At a more basic level, we can see this difference when running correlations and partial correlations between with uncorrelated and correlated explanatory variables. With uncorrelated explanatory variables, the correlation between \(X\) and \(Y\) are very similar between the correlation and partial correlation (although I’d have thought they would have been more similar).
# Correlation
cov(df1$X,df1$Y)
## [1] 0.9450399
# Parital correlation
round(partial_func(df1$Y,df1$X,df1$Z),3)
## [1] 0.994
But they differ when the explanatory variables are correlated - the correlation is less than the partial correlation.
# Correlation
cor(df2$X,df2$Y)
## [1] 0.8316846
# Parital correlation
round(partial_func(df2$Y,df2$X,df2$Z),3)
## [1] 0.998
Because we have set the true coefficients to mean 0 and SD 1, we expect that increasing \(X\) by 1 SD is will result in a 1 SD higher value of \(Y\), holding \(Z\) constant. We also added some noise to the data, but this approximately the result we found.

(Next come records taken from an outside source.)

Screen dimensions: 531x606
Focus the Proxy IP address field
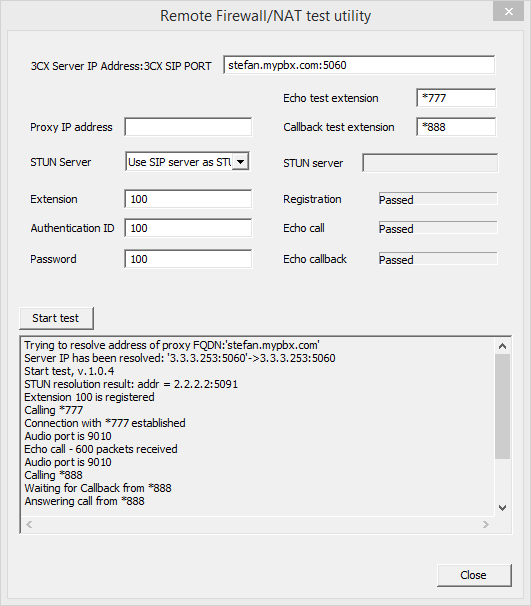click(188, 127)
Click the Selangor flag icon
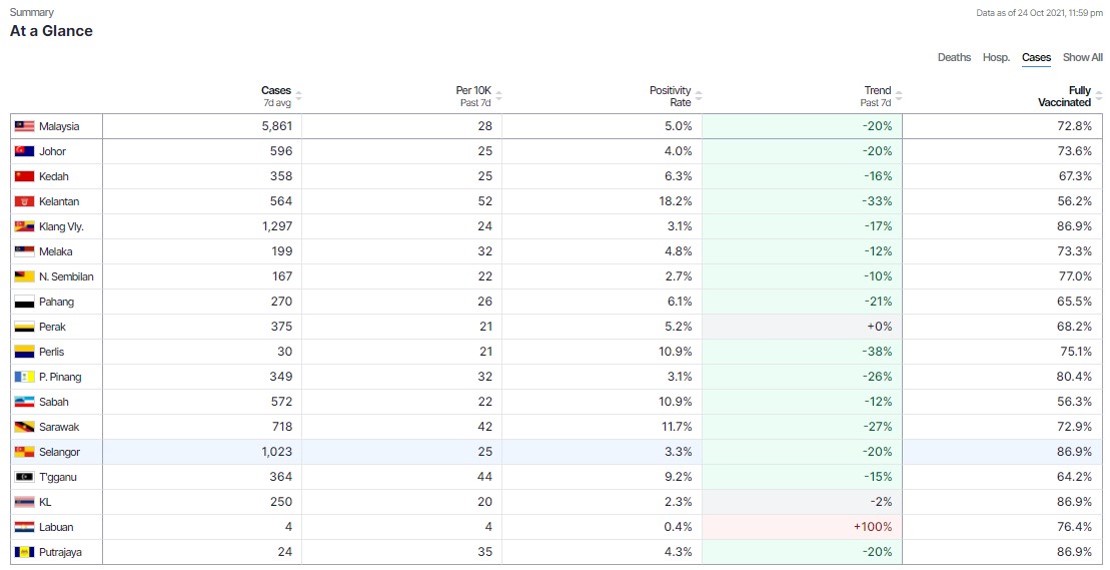The image size is (1110, 570). click(x=24, y=452)
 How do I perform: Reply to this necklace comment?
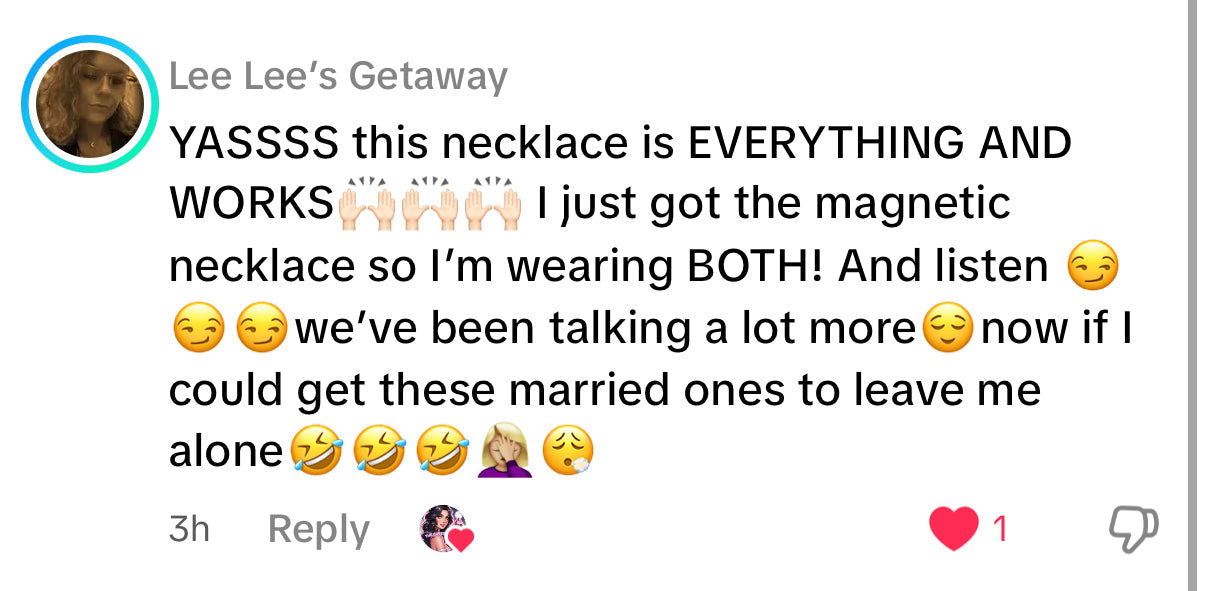click(319, 528)
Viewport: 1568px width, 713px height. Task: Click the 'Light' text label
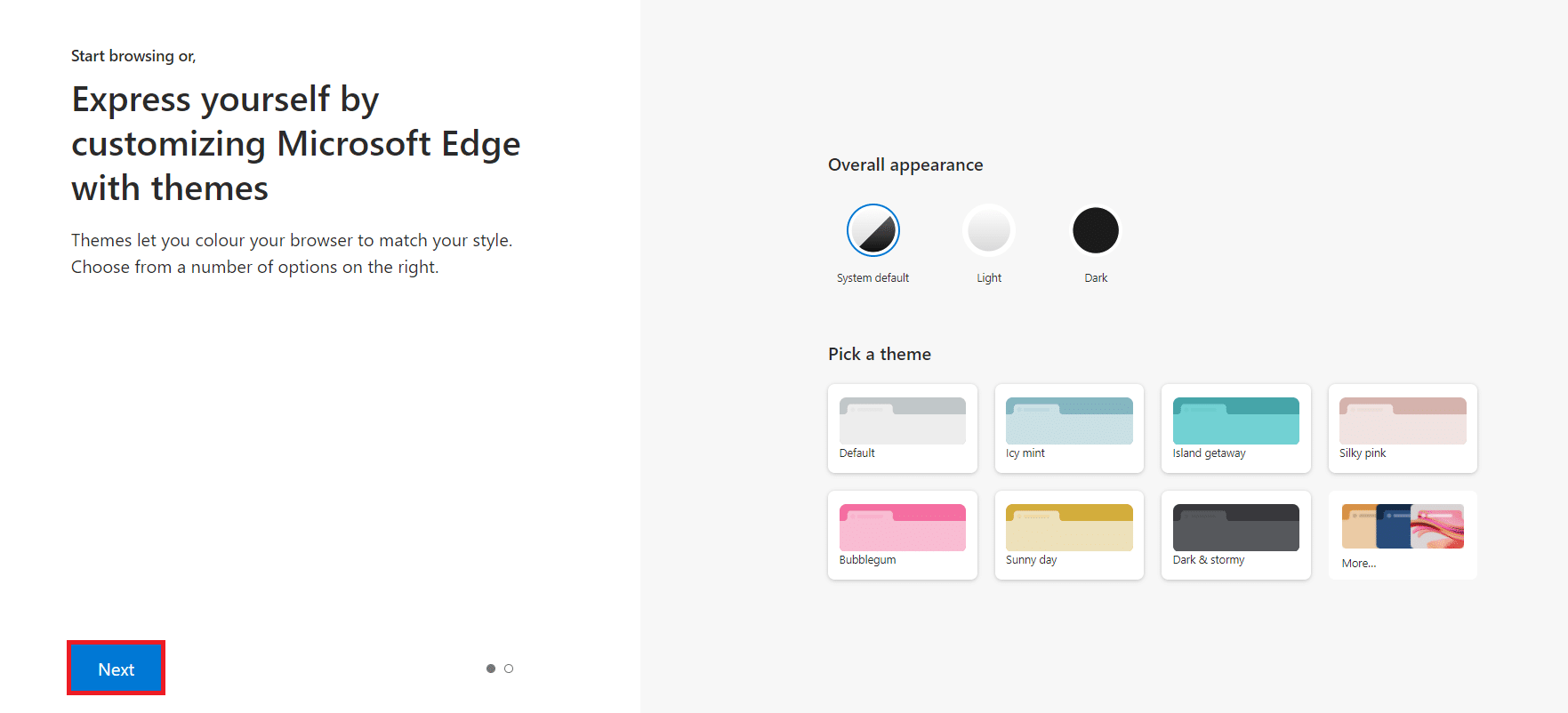[x=988, y=278]
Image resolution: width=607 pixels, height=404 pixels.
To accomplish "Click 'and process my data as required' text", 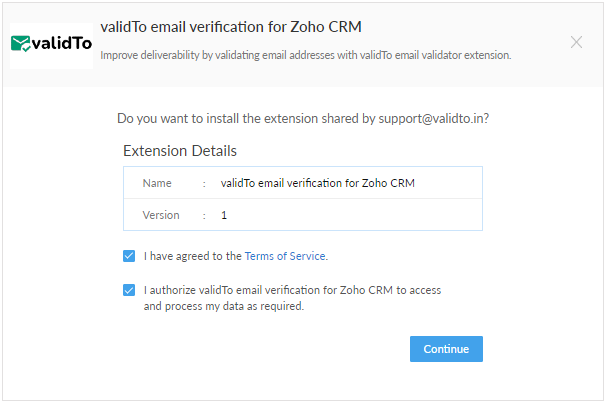I will tap(224, 306).
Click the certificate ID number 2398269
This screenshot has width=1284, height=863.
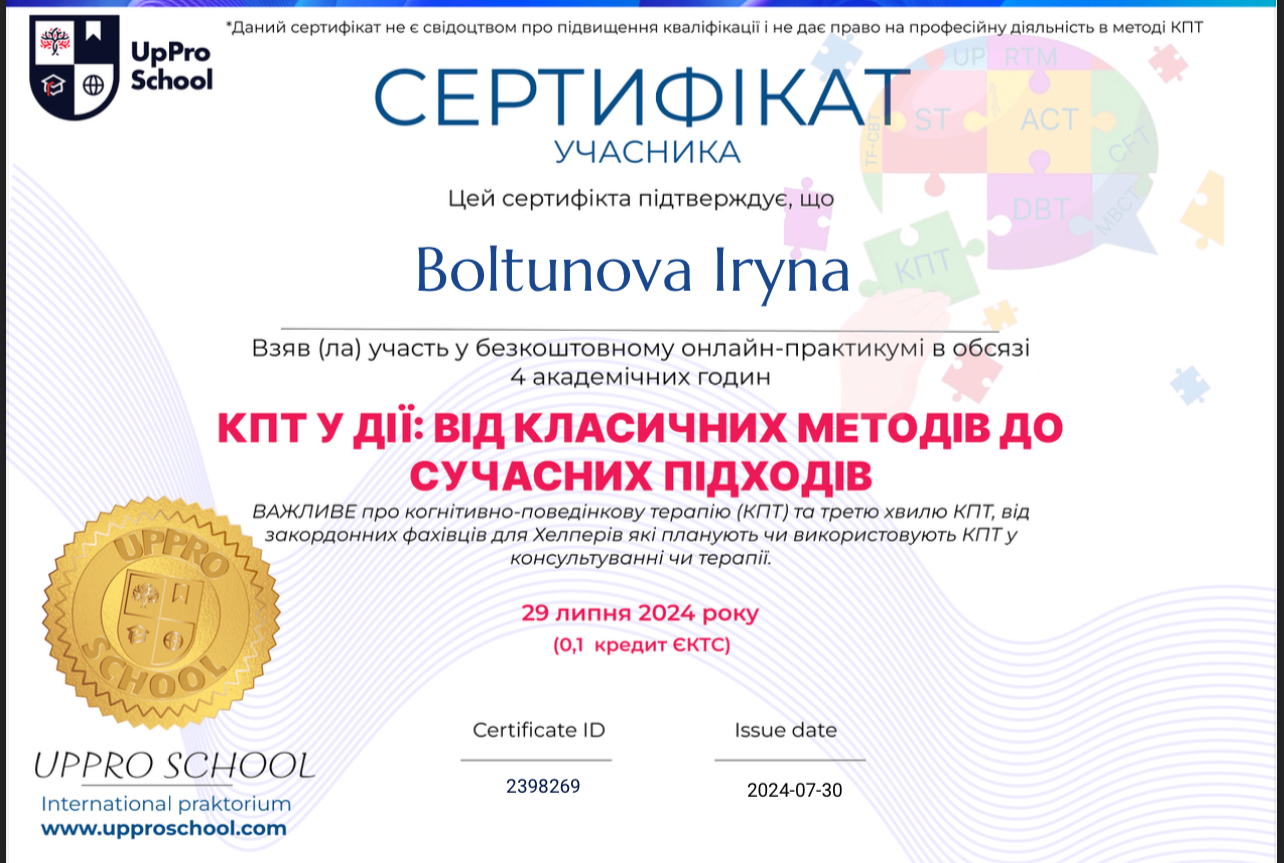(x=543, y=786)

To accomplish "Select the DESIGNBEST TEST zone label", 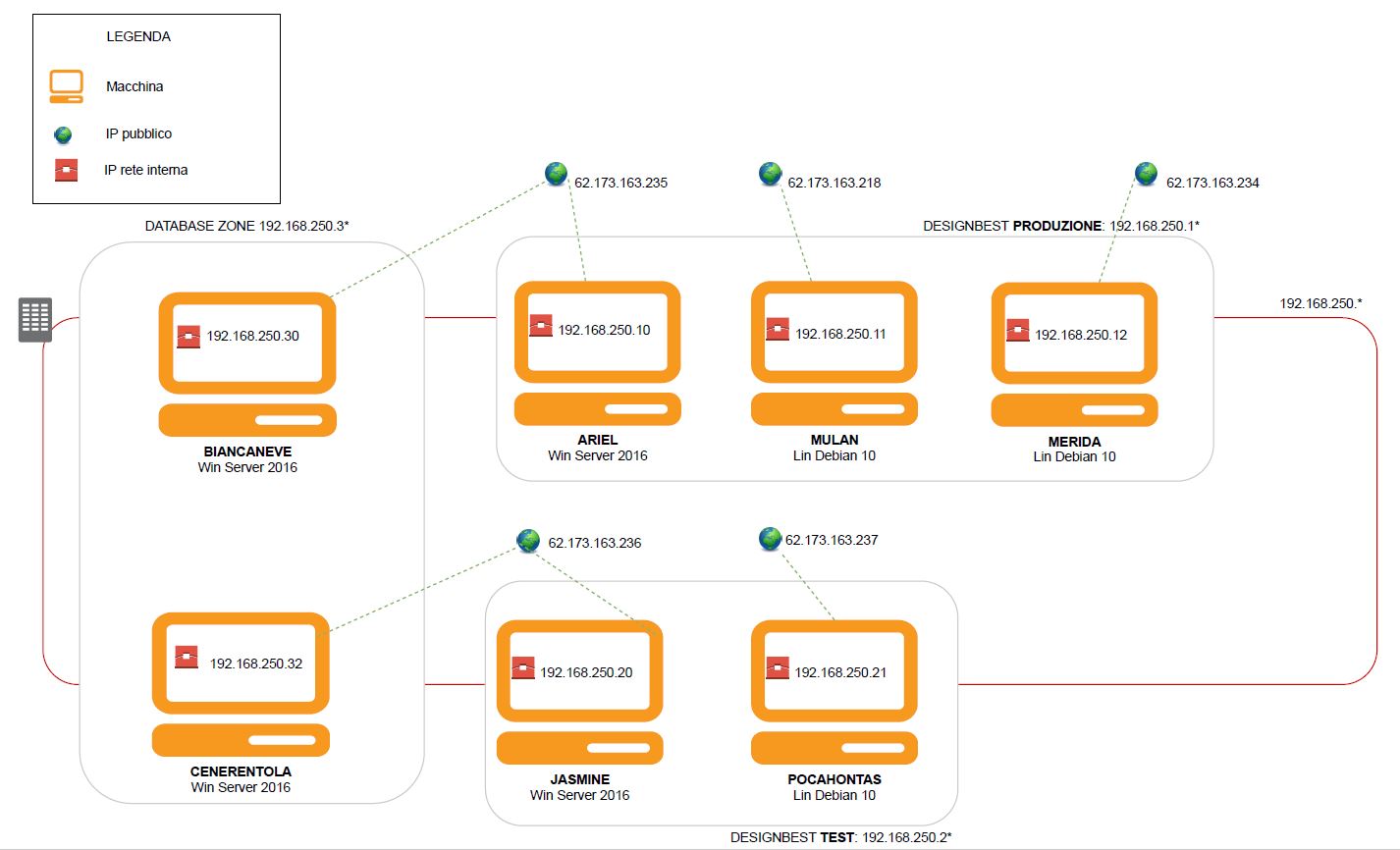I will [x=840, y=837].
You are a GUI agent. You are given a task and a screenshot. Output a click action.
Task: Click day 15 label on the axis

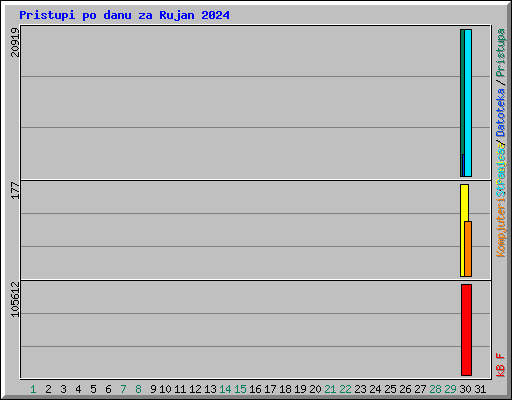point(240,389)
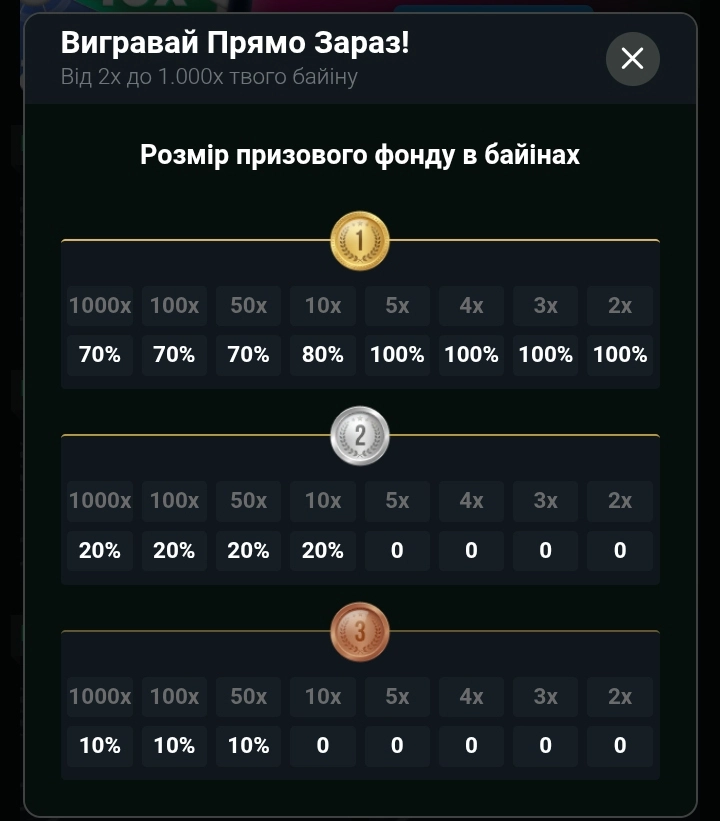The width and height of the screenshot is (720, 821).
Task: Click the bronze third place medal icon
Action: tap(360, 632)
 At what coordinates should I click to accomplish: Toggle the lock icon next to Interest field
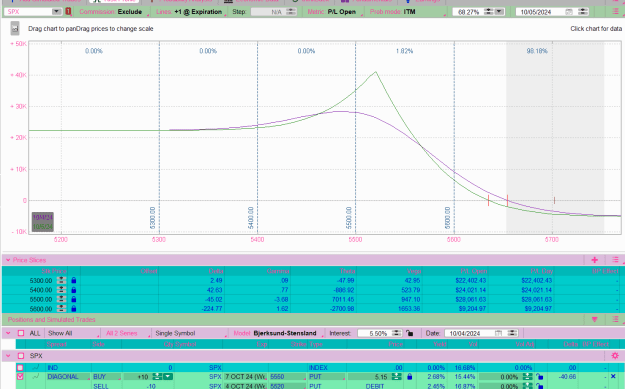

We can calcualte the \(R^2\) of our model, to see how well the results fit the data. The \(R^2\) is calculated by:
\[R^2=\beta_1r_{YX}+\beta_2r_{YZ}\] We can look at the \(R^2\) of our second model, and find it is very high - unsurprisingly, since we’ve accounted for all by the random noise we added to \(Y\).
inspect(fit_2, 'r2')
## Y
## 0.997
If we ran the model with only one explanatory variable, we’d get a much lower fit:
# The model
model_3 <- 'Y ~ X ' # regression
# Run the model
inspect(sem(model_3, df2), 'r2')
## Y
## 0.692
Two points to consider with multiple regression:
- First, highly collinear variables are challenging to estimate. This is a perennial problem (including within SEM). However, in some cases it might be appropriate to estimate the common cause of variation between highly correlated variables, and use this as an explanatory variable (i.e. using factor analysis within SEM).
- Second, multiple regression is additive, which precludes modelling both the direct and indirect (through mediator variable, for instance) effects of an explanatory variables. This second limitation can be addressed in through path analysis, and more generally SEM.